Digitally-Assisted Analog Circuits for a 10 Gbps, 395 fJ/b Optical Receiver in 40 nm CMOS

DATE/TIME  Friday, March 16, 2012 (10:00am to 11:00am)
PLACE  AMD Fort Collins Campus (Fort Collins, CO)
DIRECTIONS

From I-25, take Harmony Road Exit (Exit 265) westbound, and enter AMD campus on right immediately following Harmony/Ziegler intersection.  AMD is located on the NW corner of Harmony Road and Ziegler Road.  Proceed to 3rd floor for escort to seminar auditorium.  Non-AMD employees:  please arrive at 9:45am for security sign-in and escort.

COST    Free.  As always, food & drinks will be provided.
RSVP    Send e-mail to https://gomartin.net/sscs/2012/rsvp_2012_03_16.htm

ABSTRACT
This presentation is an extended encore of a contributed paper delivered at the 2011 Asian Solid-State Circuits Conference (A-SSCC) in Jeju, Korea.

Digital “assist” circuits can improve the efficiency of traditionally analog circuit blocks, especially as technologies scale to the detriment of analog blocks. We apply some of these techniques to a 10 Gbps optical reciever, and demonstrate 395 fJ/b energy efficiency. Digital calibration blocks wrapped around a simple analog core enabled offset compensation, TIA biasing, and DLL re-timing, and cost negligible performance and power overhead. The assist circuits cost around 40% area overhead.

PRESENTATION SLIDES  pdf (IEEE copyright)
REFERENCE  A-SSCC paper (IEEE copyright)

PHILIP AMBERG (Oracle Labs, Redwood Shores, CA)

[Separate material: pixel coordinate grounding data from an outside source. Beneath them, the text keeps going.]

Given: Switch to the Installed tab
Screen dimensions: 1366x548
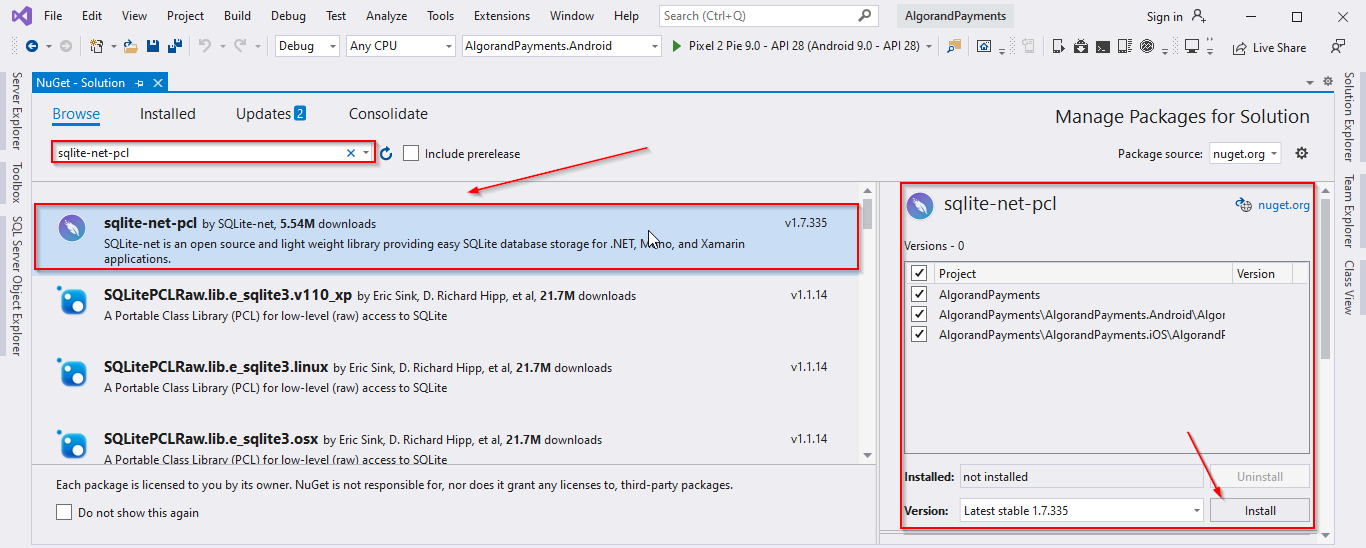Looking at the screenshot, I should click(168, 114).
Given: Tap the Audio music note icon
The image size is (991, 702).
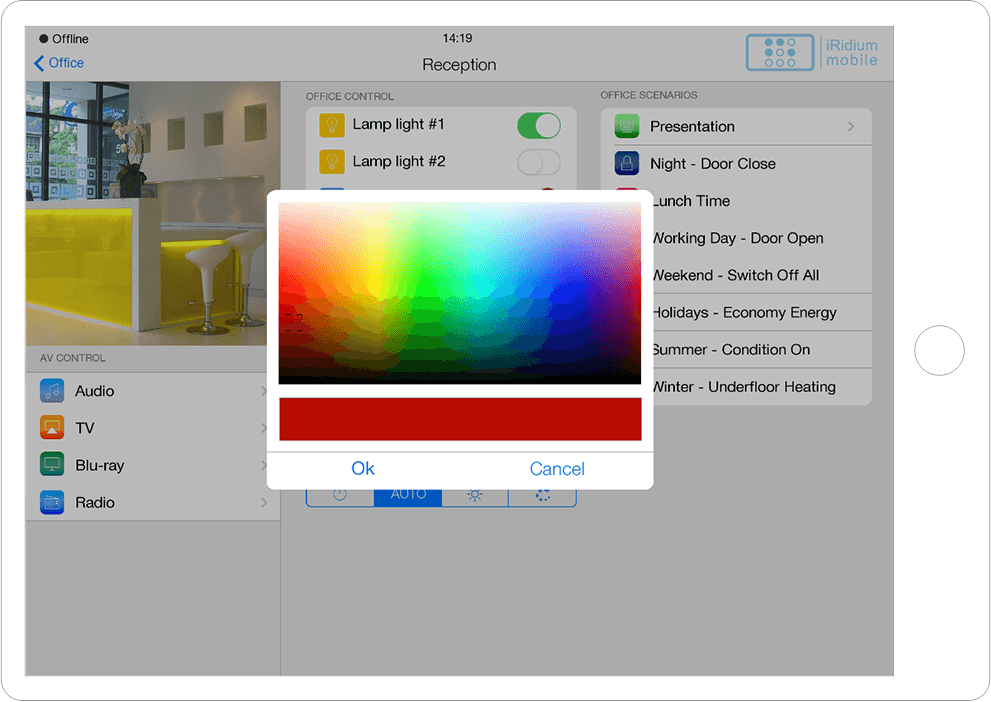Looking at the screenshot, I should click(x=52, y=391).
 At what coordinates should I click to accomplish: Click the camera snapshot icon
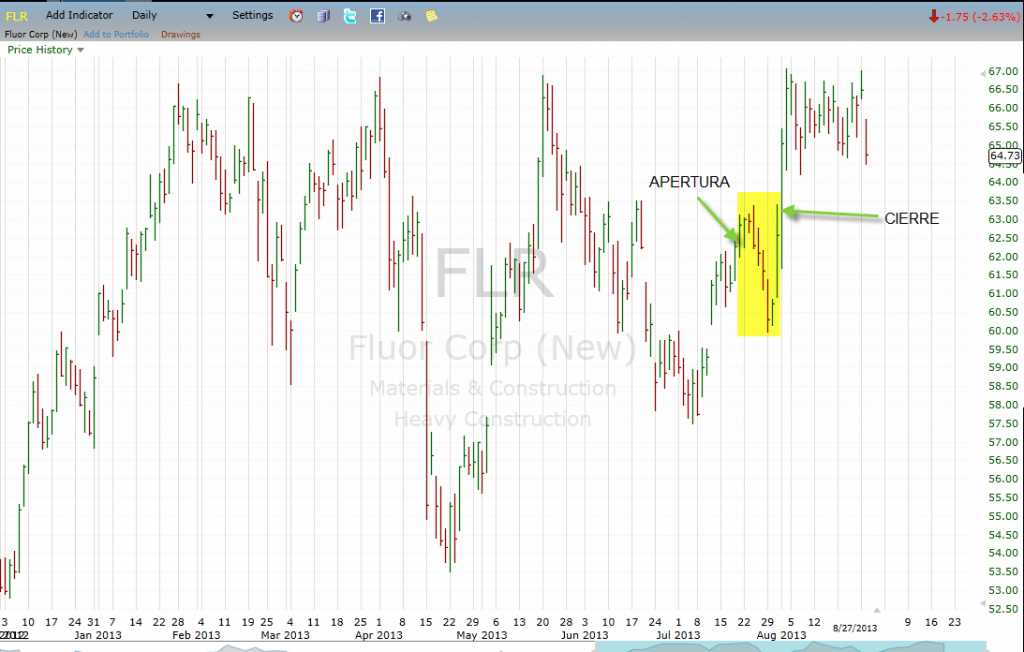point(404,16)
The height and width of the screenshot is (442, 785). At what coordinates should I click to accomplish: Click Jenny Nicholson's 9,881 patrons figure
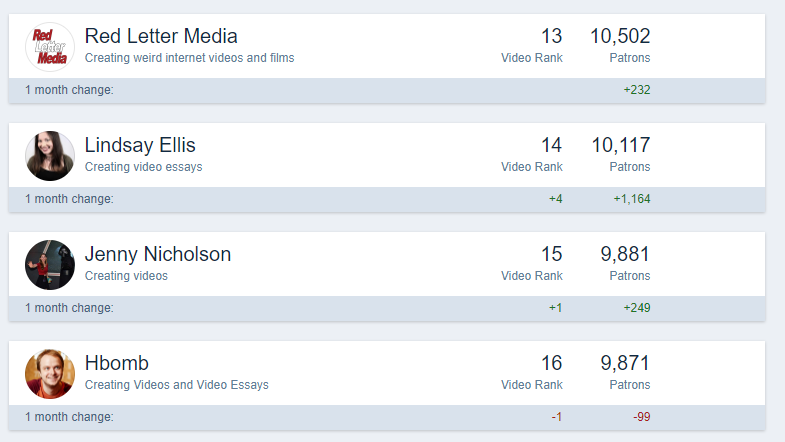pyautogui.click(x=625, y=254)
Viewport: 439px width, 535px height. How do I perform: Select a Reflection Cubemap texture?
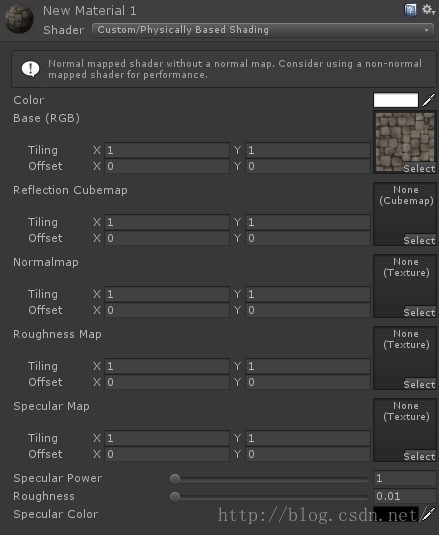419,240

Philip Amberg received his BS Engineering degree from Harvey Mudd College, Claremont, CA in 2008.  After graduating, he joined the VLSI Research Group at Sun Microsystems Laboratories, Menlo Park, CA, which is now Oracle Labs. During this time, he enrolled in the MSEE program at Stanford University and graduated in January 2012 with an emphasis in analog and digital circuit design. At Sun/Oracle, he has worked with chip-to-chip I/O technologies such as Proximity Communication and optics.  He has also experimented with low-power database processing for large scale analytics.